--- start Selection ---
Why yes, in addition to Gulp there’s also Grunt on this list. Gotta know what’s on the other side of the fence to be able to compare, right?


I’m placing a short but distinct separation here, because these are currently mostly “in reserve” kind of ideas.


6. Couchbase

Working a little with this at work as well. There’s a few things I’d be excited about to try at home, mostly features from version 3 and 4. Would need a “subject” though to make it interesting…

7. Study three-way-diff-tools

For some reason I never got my mind wrapped around these tools. And that’s frustrating. I should just spend a few hours trying to understand the details of these tools… I guess.

8. Raspberry / something IoTish

This one’s on the list because it nags me that I don’t see what all the rage with IoT is (or is it “was”?) about, and for that reason I feel like I have to “make Slackbot call a webhook that calls my webserver that calls my Raspberry which turns on a LED strip and autopilots a drone around in my room”. Or something.
--- end Selection ---
--- start Data extract ---
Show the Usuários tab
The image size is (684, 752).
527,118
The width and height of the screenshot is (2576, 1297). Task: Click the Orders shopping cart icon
--- end Data extract ---
§ Tasks and exercises
1. Decide whether each statement agrees with the side-project post: (a) The writer does some work with Couchbase at work. (b) The writer already has a firm grasp of three-way diff tools. (c) The ideas that come after the separation are described as mostly held in reserve. Answer yes or no for each, and quote the deciding words.
2. Write the next part of the side-project post, picking up after its final sentence.

§ Responses to the tasks
1.
(a) Yes: "Working a little with this at work as well."
(b) No: "For some reason I never got my mind wrapped around these tools."
(c) Yes: "because these are currently mostly “in reserve” kind of ideas."

2.
9. Android app

I’m curious how the Android-dev-experience compares to my short experiments from around 2011. This would also allow me to revisit Java. But on a whole I feel I’d have to invest a lot of time or not do this one at all.

10. Closure Compiler

It’s on the list because I find the idea of it intrinsically interesting. It’s low on the list because I’m not sure if I work on things personally or professionally at the moment where this would be worth the investment.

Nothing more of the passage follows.